Religion

Vatican official in Mexico: Church members covered up abuses

Mexico City, May 19 (EFE).- The representative of Pope Francis in Mexico, Franco Coppola, admitted on Wednesday that members of the Catholic Church “covered up” cases of abuse by priests in the country for years, cases in which more than 271 priests have been accused or indicted.

“I seriously think that there were people who maliciously covered up things. I want to think that there were also people who covered up things without taking note how serious an act … was,” the nuncio said Wednesday in an interview with EFE at the apostolic nunciature in Mexico City.

The nuncio said that “there are already court cases under way” to unmask “the coverup network” that protected Marcial Maciel (1920-2008), the founder of the Legionnaires of Christ who was accused of sexually abusing members of the congregation and students.

Coppola said that he began to confront the “situation of abuse” when he arrived in Mexico as nuncio in late 2016, and that before he had had no “opportunity to come across any case of this kind or to think about this” in the other countries where he had been working.

“It’s a terrible tragedy about which it can be said that we were not aware. Every time I meet with the victims I see how true it is what Pope Francis said, that abuse is a kind of psychological murder,” he said.

According to figures compiled by the Mexican Church, over the past decade 271 clerics have been accused of child abuse, of whom 103 have been dismissed, 45 have not been suspended and 123 have cases that are still under way.

In March 2020, a delegation sent by the pope and headed by Archbishop Charles Scicluna was scheduled to visit Mexico to evaluate the local clergy in the fight against sexual abuse, but the trip was cancelled due to the coronavirus pandemic.

Coppola said that the delegation will arrive in Mexico “when the (pandemic) problem ends,” but he also added that the Mexican Episcopal Conference “has not halted its effort.”

“A large portion of the diocese already has protection commissions for minors and the episcopal conference has taken responsibility for training them,” the nuncio said, adding that they have been receiving the professional help of attorneys, psychologists and psychiatrists.

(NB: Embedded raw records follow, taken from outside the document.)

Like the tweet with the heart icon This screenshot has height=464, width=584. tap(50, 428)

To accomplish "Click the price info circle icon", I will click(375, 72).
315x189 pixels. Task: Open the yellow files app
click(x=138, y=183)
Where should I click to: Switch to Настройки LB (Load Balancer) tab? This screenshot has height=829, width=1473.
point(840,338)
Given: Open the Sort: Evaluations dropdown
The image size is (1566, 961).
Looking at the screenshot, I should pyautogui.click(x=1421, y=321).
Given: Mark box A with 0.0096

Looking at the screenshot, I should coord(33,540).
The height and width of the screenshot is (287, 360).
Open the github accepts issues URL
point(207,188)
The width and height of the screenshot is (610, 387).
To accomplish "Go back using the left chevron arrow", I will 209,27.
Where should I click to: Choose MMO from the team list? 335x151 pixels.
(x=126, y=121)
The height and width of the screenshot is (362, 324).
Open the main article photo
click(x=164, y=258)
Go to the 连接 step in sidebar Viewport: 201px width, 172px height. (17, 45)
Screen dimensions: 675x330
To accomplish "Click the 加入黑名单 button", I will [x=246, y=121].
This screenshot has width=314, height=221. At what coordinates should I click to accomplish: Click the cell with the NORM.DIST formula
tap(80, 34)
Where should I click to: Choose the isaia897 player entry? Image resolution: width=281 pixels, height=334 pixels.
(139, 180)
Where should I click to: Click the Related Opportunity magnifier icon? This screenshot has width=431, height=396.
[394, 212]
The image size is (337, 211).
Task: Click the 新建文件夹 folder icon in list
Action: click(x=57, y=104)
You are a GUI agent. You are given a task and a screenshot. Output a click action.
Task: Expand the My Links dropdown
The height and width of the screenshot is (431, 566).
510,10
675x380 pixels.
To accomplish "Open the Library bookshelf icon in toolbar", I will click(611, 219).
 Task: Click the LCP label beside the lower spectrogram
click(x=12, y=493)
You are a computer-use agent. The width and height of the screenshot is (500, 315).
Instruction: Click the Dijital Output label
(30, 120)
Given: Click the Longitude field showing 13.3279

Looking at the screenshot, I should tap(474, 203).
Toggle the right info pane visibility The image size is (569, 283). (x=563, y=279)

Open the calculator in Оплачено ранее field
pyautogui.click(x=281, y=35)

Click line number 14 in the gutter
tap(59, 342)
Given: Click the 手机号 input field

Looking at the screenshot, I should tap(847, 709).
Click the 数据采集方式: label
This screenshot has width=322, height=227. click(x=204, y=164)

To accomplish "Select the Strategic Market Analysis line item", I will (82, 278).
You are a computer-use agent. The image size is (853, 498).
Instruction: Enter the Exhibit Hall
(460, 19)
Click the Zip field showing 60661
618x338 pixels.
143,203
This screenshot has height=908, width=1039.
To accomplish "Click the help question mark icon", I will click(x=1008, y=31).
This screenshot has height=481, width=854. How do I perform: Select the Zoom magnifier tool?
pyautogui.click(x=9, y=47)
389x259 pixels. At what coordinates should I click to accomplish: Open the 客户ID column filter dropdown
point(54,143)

After having been in contact with a number of victims of abuse, Coppola said that pedophilia “is worse than murder” because it has consequences for a victim’s entire life such as “difficulty in relating to other people.”

“I think that there was not so much awareness of what was happening to these people. Thanks to those who have revealed what happened to them, it’s helped us to become aware and to adopt the pope’s zero tolerance stance,” he said.